*Directions*. Please copy each line of the listing below in which the word "Viewport" appears.

*Dataset records*.
##########

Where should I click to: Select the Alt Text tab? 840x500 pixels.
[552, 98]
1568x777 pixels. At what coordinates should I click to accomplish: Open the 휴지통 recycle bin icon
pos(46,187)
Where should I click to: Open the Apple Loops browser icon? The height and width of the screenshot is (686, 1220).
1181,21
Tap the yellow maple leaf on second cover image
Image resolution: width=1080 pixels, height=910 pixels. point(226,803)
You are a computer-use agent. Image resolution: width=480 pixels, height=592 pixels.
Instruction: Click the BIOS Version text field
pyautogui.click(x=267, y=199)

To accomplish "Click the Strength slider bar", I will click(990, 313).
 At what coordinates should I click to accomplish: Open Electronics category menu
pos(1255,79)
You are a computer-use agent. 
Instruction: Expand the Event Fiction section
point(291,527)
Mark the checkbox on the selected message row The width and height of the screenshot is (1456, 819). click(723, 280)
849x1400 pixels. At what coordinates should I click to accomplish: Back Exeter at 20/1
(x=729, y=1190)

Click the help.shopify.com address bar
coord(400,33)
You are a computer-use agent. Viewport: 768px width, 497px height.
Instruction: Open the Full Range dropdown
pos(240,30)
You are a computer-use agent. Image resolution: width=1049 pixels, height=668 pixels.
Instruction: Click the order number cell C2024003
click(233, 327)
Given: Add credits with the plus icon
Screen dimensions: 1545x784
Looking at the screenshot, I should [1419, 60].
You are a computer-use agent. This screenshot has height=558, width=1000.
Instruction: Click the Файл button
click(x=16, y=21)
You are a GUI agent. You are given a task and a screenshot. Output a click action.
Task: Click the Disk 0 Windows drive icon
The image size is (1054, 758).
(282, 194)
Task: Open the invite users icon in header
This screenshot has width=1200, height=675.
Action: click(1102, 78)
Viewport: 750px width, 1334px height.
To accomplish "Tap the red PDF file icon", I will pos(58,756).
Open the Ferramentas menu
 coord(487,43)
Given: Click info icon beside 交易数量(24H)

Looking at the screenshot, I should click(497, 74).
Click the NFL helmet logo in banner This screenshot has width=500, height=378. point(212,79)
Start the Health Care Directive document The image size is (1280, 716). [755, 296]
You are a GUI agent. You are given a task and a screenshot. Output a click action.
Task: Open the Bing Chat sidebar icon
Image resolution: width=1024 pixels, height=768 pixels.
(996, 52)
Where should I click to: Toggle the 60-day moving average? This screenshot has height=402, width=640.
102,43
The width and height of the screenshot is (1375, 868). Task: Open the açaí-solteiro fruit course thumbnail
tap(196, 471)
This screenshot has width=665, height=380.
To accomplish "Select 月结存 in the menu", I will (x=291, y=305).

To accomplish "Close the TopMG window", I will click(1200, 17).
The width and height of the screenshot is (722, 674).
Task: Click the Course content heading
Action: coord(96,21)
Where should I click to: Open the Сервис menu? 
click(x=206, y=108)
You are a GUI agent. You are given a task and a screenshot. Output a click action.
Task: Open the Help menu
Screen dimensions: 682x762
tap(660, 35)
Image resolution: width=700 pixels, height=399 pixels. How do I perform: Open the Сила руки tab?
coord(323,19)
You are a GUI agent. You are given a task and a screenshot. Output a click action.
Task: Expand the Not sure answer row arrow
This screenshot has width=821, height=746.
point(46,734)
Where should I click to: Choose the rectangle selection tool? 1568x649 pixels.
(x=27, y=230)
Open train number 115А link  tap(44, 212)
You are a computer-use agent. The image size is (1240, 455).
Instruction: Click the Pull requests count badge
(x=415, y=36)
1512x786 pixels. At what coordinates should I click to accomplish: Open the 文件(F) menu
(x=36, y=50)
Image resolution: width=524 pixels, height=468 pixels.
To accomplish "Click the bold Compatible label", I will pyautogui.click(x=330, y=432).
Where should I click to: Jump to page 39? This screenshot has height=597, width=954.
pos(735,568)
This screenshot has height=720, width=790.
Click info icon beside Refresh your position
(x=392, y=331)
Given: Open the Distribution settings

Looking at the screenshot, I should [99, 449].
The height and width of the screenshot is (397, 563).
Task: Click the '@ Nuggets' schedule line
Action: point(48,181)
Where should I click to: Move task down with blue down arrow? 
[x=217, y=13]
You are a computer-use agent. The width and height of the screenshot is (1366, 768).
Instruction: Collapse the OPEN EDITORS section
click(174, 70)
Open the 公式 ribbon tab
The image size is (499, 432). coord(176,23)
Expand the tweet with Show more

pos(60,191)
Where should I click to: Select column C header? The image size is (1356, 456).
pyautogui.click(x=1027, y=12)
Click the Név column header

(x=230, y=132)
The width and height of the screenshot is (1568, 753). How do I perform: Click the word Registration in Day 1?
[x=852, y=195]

##########

*Result below*.
You are a computer-use agent. Viewport: 768px width, 497px height.
Viewport: 750px width, 1334px height.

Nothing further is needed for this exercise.